For this exercise, please find the lines in the entries that include the word "computer" and copy them.

» MATERIALS PROVIDED:
- - -

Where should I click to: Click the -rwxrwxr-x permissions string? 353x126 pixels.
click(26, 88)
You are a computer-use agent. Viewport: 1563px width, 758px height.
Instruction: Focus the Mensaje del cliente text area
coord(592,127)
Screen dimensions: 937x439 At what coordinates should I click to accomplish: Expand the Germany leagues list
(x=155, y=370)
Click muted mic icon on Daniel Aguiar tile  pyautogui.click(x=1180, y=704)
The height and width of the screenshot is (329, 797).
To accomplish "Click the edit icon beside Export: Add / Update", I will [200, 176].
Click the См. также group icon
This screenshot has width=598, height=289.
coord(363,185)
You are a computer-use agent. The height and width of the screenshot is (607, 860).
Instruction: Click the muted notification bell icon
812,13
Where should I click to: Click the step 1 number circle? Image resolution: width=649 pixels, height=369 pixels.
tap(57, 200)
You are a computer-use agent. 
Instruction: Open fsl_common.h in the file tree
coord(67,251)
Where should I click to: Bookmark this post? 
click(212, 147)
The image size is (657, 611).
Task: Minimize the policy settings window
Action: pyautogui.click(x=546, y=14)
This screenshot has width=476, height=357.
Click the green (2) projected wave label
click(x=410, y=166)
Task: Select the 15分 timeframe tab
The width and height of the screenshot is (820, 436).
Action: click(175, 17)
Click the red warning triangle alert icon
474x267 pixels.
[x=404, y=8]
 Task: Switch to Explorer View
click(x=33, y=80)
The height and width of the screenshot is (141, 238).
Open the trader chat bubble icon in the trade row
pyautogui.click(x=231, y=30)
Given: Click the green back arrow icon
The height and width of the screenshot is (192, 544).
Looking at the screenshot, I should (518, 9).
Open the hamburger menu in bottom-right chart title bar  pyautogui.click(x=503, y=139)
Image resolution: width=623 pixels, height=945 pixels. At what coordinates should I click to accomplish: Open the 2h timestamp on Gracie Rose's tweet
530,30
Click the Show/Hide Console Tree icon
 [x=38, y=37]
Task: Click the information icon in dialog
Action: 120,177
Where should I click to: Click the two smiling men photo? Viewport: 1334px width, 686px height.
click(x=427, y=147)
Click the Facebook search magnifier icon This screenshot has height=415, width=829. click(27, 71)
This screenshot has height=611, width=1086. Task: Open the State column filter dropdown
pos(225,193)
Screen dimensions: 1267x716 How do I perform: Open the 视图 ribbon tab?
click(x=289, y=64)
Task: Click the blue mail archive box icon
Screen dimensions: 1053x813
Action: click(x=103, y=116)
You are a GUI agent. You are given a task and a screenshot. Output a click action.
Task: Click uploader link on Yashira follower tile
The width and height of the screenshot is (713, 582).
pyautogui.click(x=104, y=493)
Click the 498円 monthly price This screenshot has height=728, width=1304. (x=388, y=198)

- - -

» RESPONSE BOX:
You are a computer-use agent. Viewport: 1563px width, 758px height.
You are a computer-use agent. The height and width of the screenshot is (607, 860).
You are a computer-use agent. 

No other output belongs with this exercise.